The doctors at Newton Wellesley Orthopedic Associates in Newton and Wellesley, MA, diagnose and treat hip conditions such as hip arthritis and perform hip surgery when needed.

Conditions Affecting the Hip

Hip Arthritis

Arthritis of the hip joints can cause pain, stiffness, loss of movement and even bone spurs. Treatments include medication, exercise and surgery.

Labral Tear

Labral tears of the hip are becoming an increasingly recognized cause of hip pain in the athlete. The labrum is a ring of cartilage encircling the hip socket (the acetabulum) which normally provides a watertight seal of the hip joint. In some patients, there may be a bony protrusion on the femoral neck (on the “ball” side of the joint) called a cam lesion, which can impinge on the labrum in certain extreme positions of hip motion, making the patient more susceptible to a labral tear. Similarly, other patients may have a “pincer” lesion in which the anterior, or front facing portion of the acetabulum is overly prominent, causing impingement on the labrum in extremes of hip position and resulting in labral tears.
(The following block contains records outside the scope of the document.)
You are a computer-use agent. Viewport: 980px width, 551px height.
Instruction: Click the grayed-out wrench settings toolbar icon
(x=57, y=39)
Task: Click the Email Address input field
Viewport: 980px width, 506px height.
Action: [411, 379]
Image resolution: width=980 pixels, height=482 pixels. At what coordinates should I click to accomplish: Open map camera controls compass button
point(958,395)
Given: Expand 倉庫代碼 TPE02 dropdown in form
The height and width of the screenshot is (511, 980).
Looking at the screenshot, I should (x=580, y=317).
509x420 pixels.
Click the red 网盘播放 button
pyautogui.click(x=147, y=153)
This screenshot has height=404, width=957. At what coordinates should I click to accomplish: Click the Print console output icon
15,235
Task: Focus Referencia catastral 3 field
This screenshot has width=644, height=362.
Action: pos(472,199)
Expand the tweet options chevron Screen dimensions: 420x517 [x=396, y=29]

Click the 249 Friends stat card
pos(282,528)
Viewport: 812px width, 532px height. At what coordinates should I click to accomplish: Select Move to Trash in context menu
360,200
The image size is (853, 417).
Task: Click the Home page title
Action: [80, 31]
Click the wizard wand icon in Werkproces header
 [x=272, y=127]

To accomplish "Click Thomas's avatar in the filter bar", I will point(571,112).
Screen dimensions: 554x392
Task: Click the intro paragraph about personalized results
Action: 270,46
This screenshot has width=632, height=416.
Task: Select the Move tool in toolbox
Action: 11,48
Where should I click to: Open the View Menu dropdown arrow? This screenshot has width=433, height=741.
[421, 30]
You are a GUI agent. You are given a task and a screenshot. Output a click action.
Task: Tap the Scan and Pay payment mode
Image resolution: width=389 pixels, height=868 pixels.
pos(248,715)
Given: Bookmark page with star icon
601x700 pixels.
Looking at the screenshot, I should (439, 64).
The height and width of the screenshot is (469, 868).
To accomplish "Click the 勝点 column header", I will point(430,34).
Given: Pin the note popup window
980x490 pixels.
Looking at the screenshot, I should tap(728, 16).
Patients with a labral tear may experience deep dull pain in the groin, which is aggravated by high hip flexion or internal rotation. This type of pain may be brought on with certain physical exam maneuvers. Often a history and physical exam are enough to make the diagnosis of labral tear. X-rays may demonstrate the “cam” or “pincer” lesions and MRI may show the actual cartilage tear itself.

Treatment usually consists of a period of rest, modification of activity, anti-inflammatory medication and physical therapy. If pain with activity persists, a cortisone injection in the hip joint usually relieves the pain. In patients who do not experience longstanding pain relief with a cortisone injection, hip arthroscopy is the current gold standard of surgical treatment. Open hip dislocation may need to be performed in patients with highly abnormal bone structure around the hip.

See the video below to learn how a labral tear of the hip is repaired with arthroscopy.

Following hip arthroscopy, physical therapy is usually required. See Dr. Hanmer’s hip arthroscopy postoperative protocol.

Trochanteric Bursitis

Inflammation of the fluid-filled sacs in the hip called bursa is a painful condition called trochanteric bursitis. Causes include injury, overuse of the hip joint, poor posture and hip bone spurs. Medication, physical therapy and surgery are some of the treatment options.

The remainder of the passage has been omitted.